Non-O157 Shiga toxin-producing Escherichia coli (STEC) strains are emerging food-borne pathogens causing life-threatening diseases and food-borne outbreaks. A better understanding of their evolution provides a framework for developing tools to control food safety. We obtained 15 genomes of non-O157 STEC strains, including O26, O111, and O103 strains. Phylogenetic trees revealed a close relationship between O26:H11 and O111:H11 and a scattered distribution of O111. We hypothesize that STEC serotypes with the same H antigens might share common ancestors.

Non-O157 Shiga toxin-producing Escherichia coli in retail ground beef and pork in the Washington D.C. area.

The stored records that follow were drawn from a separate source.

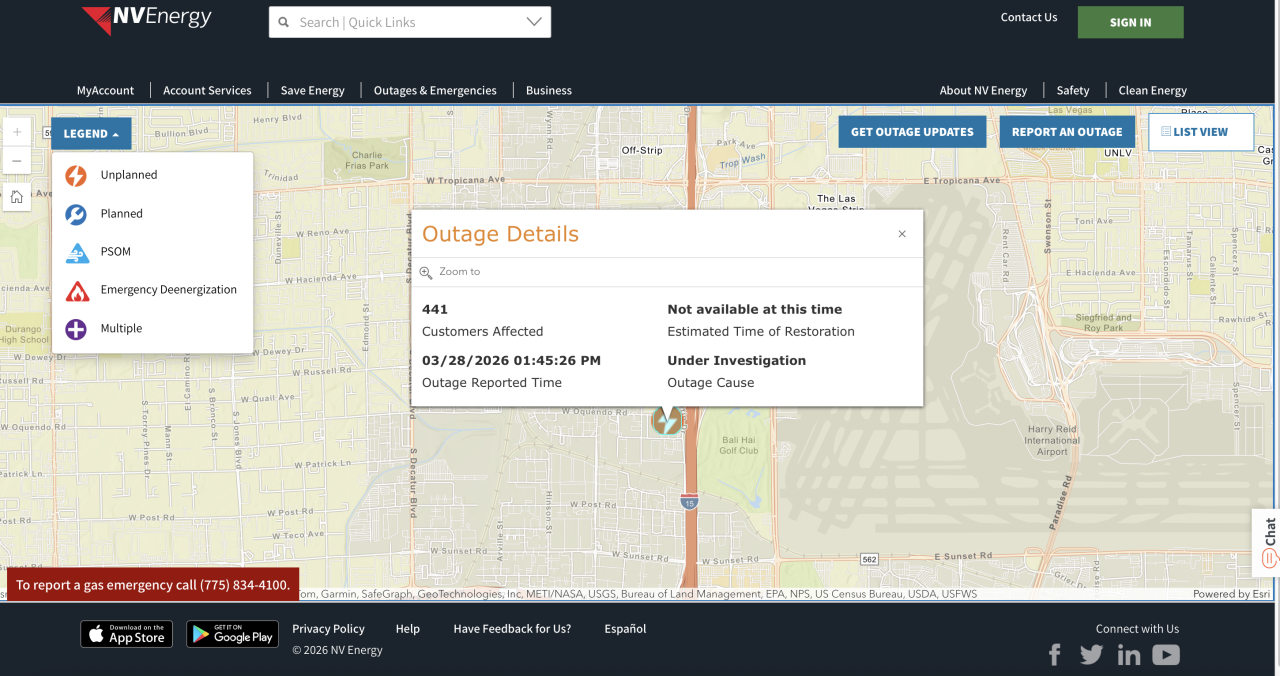Click the Emergency Deenergization legend icon
This screenshot has width=1280, height=676.
(x=76, y=290)
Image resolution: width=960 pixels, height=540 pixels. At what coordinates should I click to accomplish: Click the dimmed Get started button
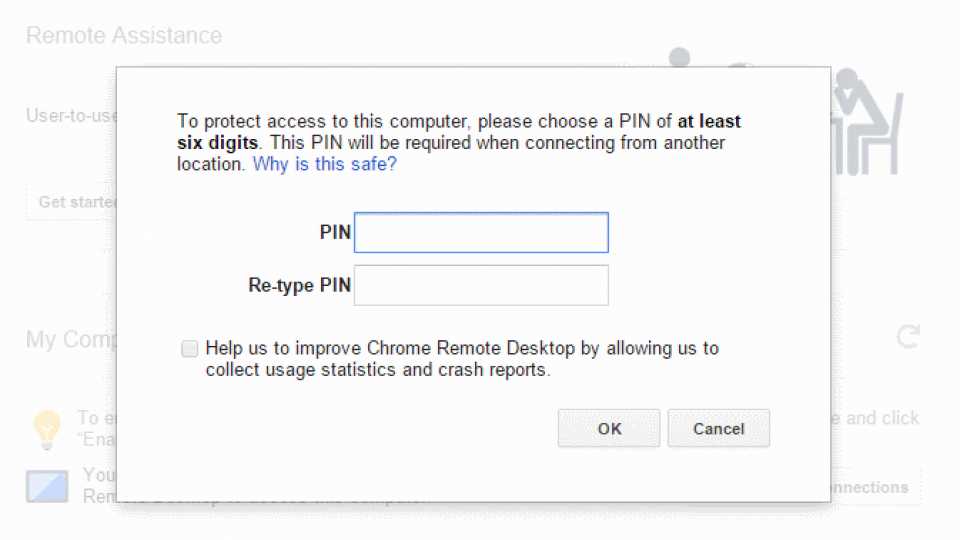[71, 201]
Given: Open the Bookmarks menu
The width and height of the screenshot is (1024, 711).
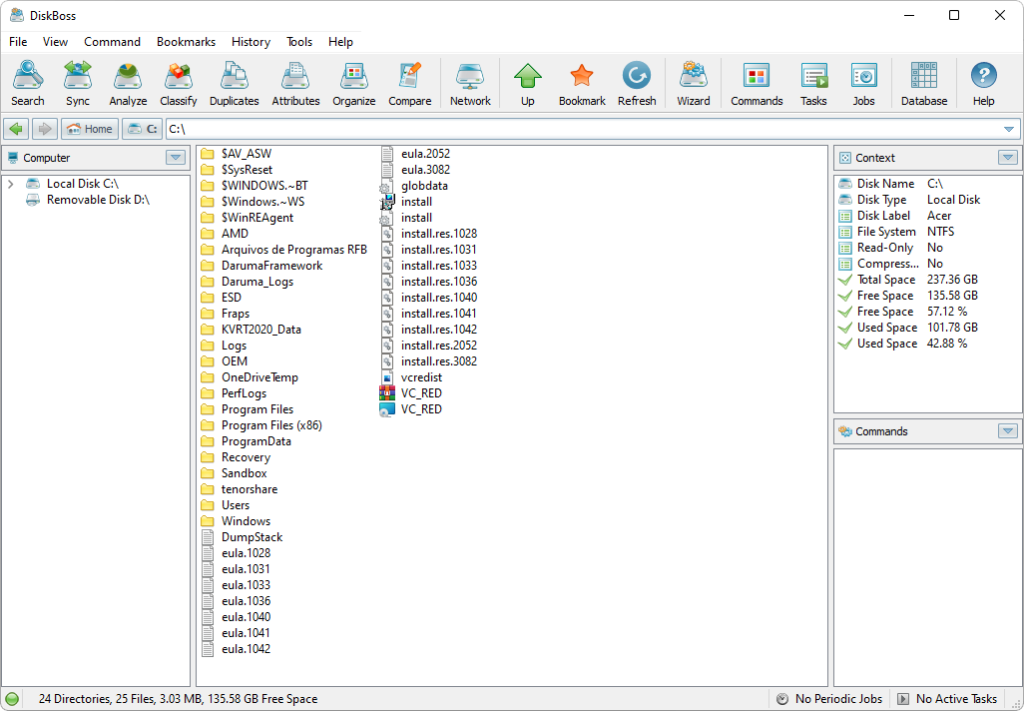Looking at the screenshot, I should [186, 42].
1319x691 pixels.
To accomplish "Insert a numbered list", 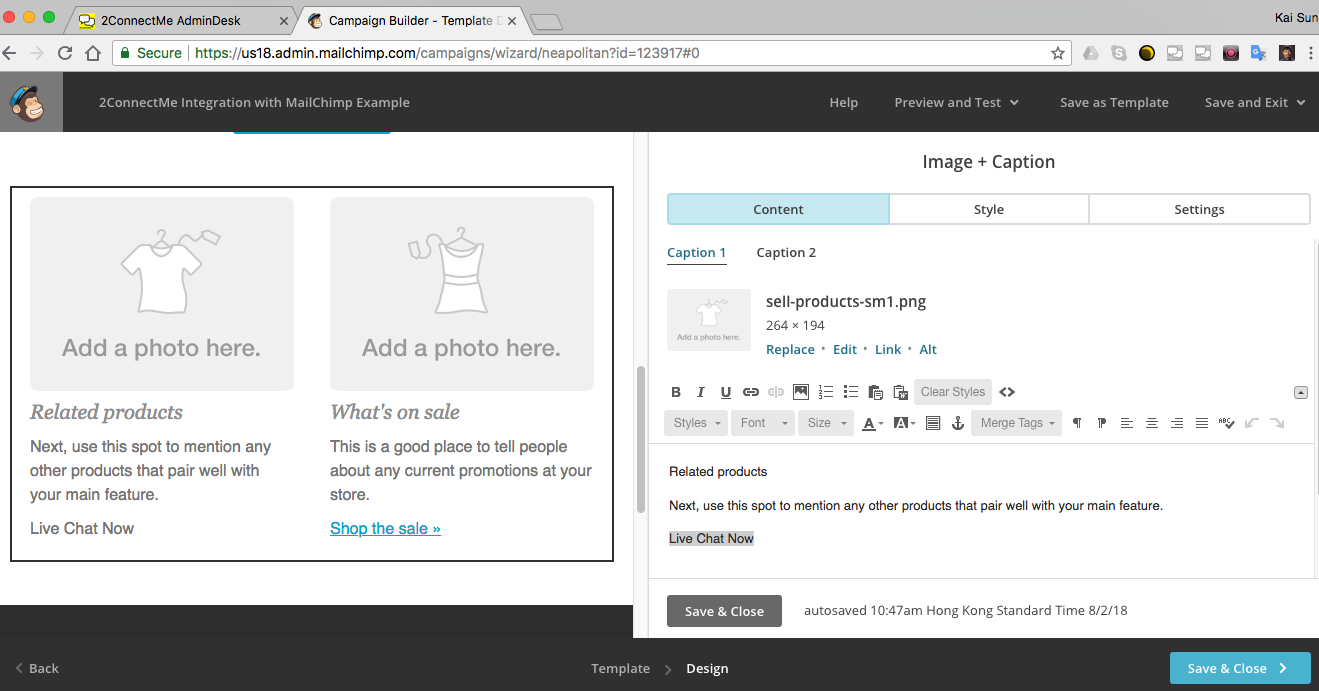I will [826, 392].
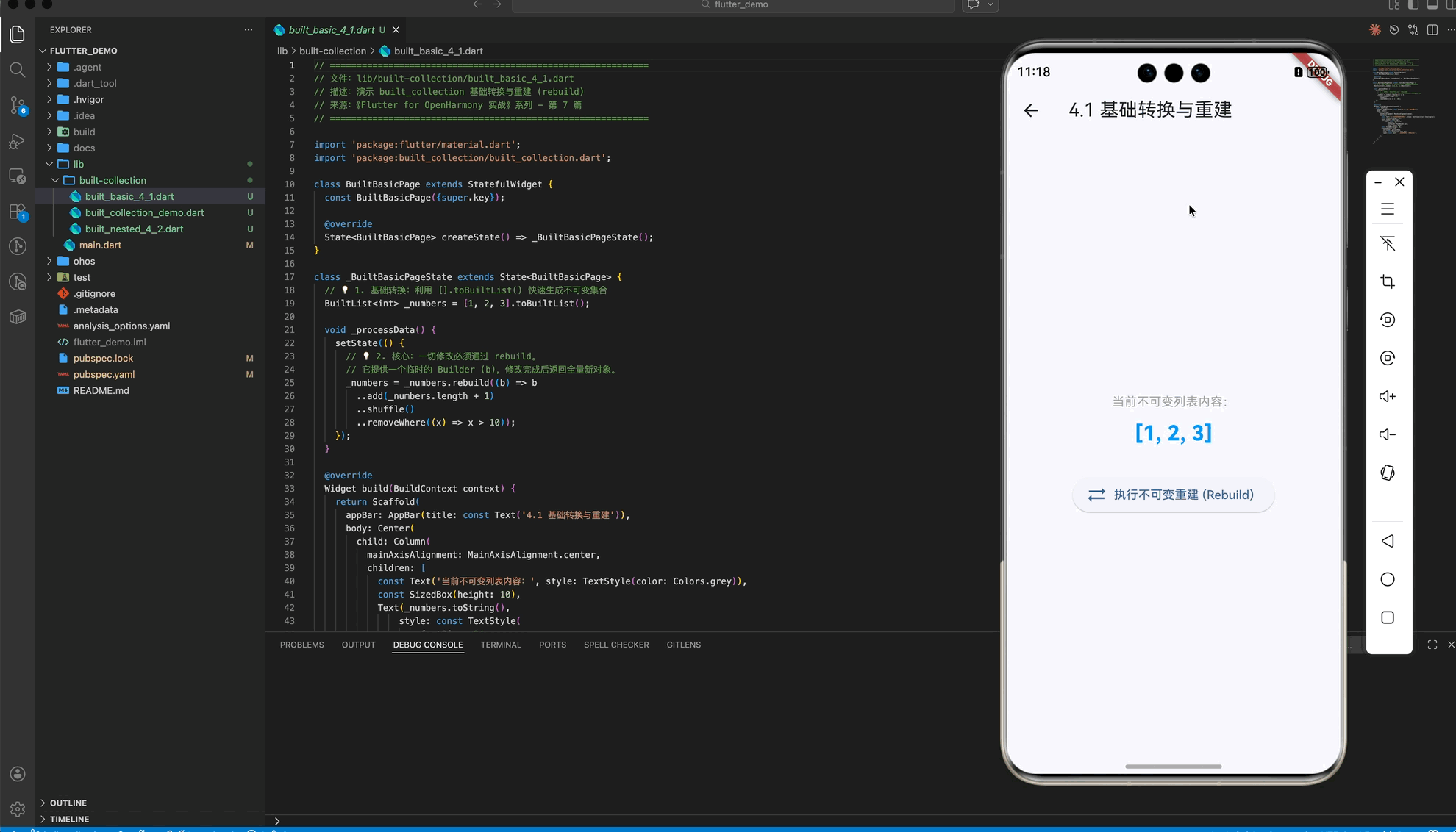Toggle panel maximize icon in debug console
1456x832 pixels.
point(1432,645)
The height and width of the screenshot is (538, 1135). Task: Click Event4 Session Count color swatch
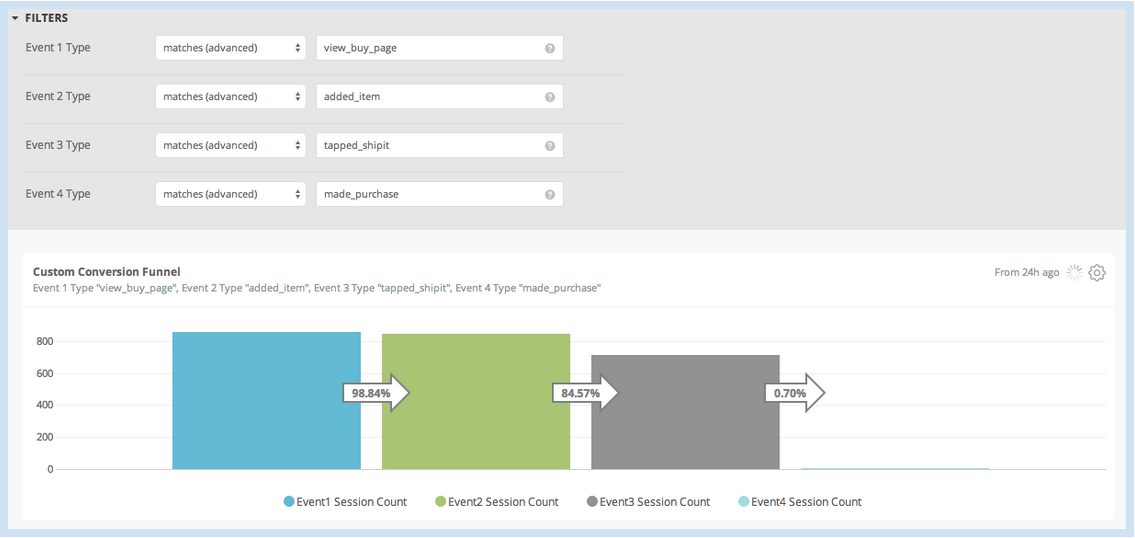click(x=743, y=502)
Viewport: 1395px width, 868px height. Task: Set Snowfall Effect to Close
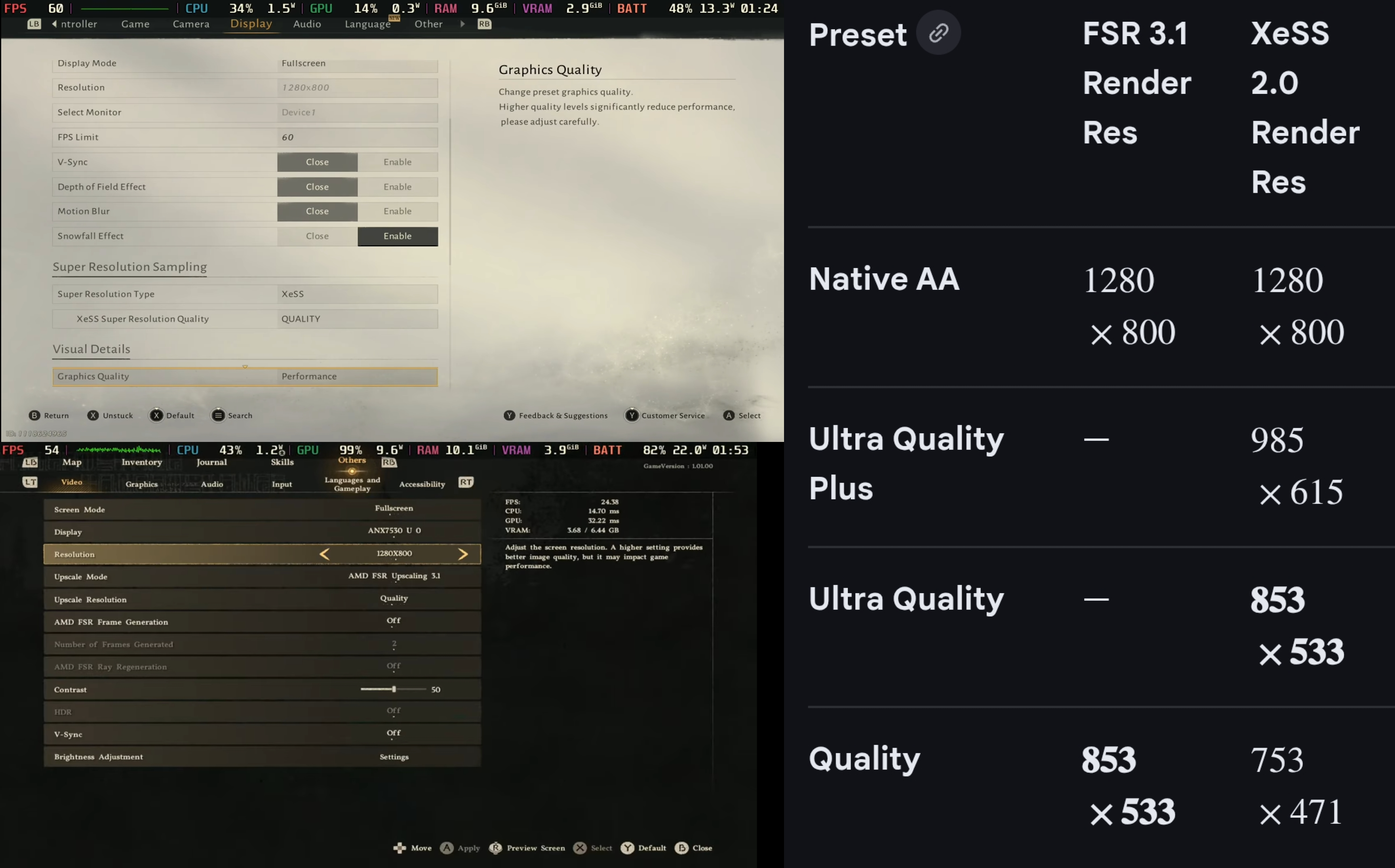click(317, 236)
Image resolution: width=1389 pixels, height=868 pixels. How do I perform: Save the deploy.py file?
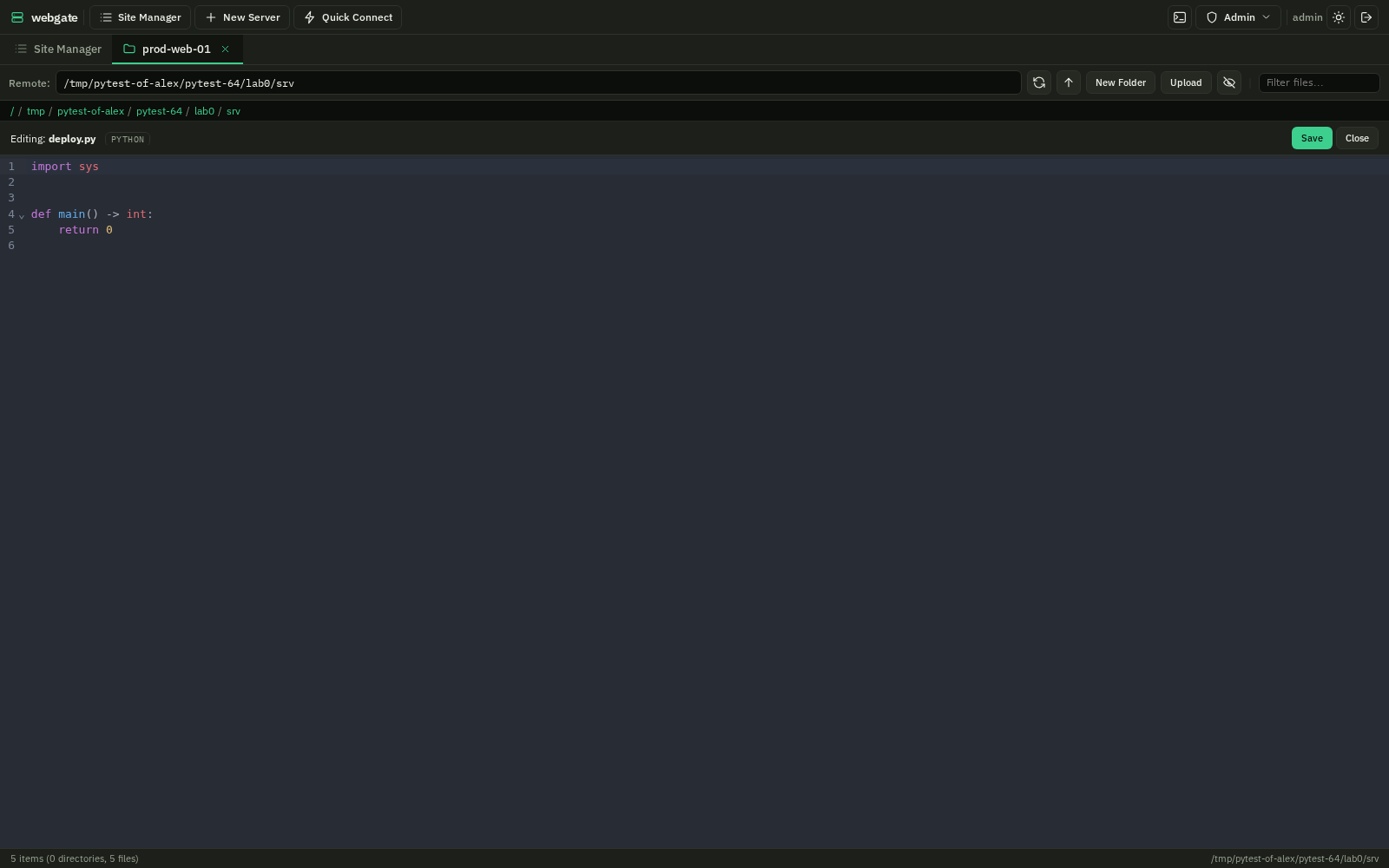[1312, 138]
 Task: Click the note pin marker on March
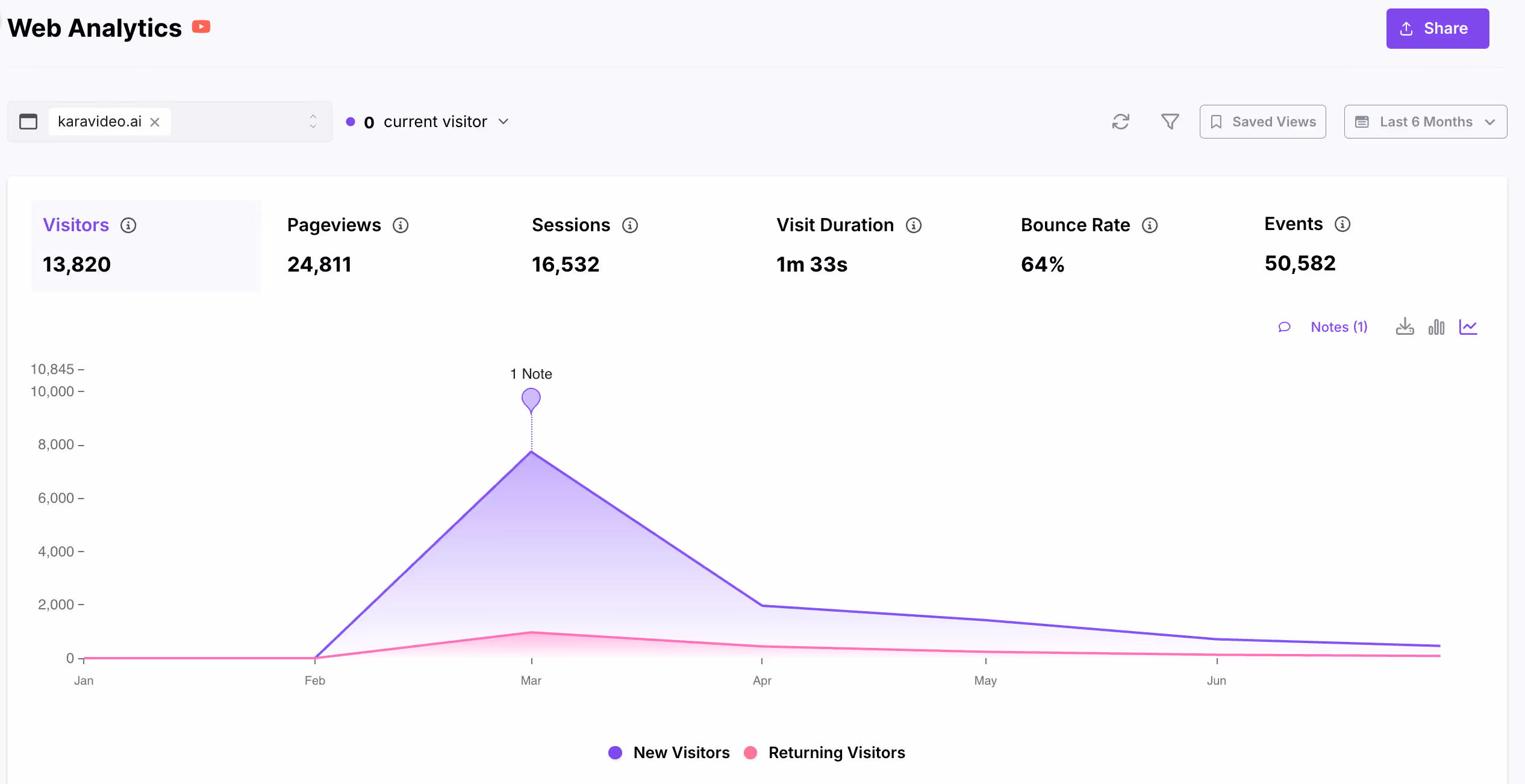click(x=531, y=399)
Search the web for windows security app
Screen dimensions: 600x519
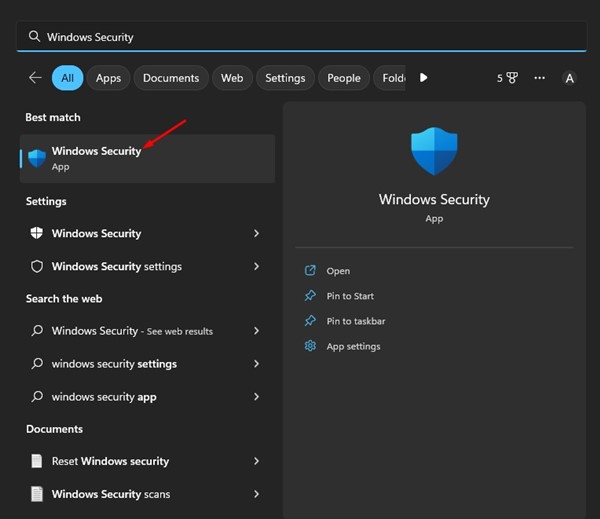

The prevalence and characteristics of non-O157 Shiga toxin-producing Escherichia coli (STEC) in retail ground meat from the Washington D.C. area were investigated in this study. STEC from 480 ground beef and pork samples were identified using PCR screening followed by colony hybridization. The STEC isolates were serogrouped and examined for the presence of virulence genes (stx1, stx2, eae and hlyA), and antimicrobial susceptibility. PFGE was used to identify the clonal relationships of STEC isolates, and PCR-RFLP was employed to determine stx subtypes. In addition, the cytotoxicity of STEC isolates was determined using a Vero cell assay. STEC were identified in 12 (5.2%) of 231 ground pork and 13 (5.2%) of 249 ground beef samples. Among 32 STEC isolates recovered from the 25 samples, 12 (37.5%) carried stx2dact and 7 (21.9%) carried hlyA, but none carried eae. Nine isolates were identified as O91, and 17 (53.1%) isolates were resistant to two or more antimicrobials. Verotoxicity was detected in 26 (81.3%) of the STEC isolates. Thus, the retail ground meat was contaminated with a heterogeneous population of non-O157 STEC, some of which were potential human pathogens.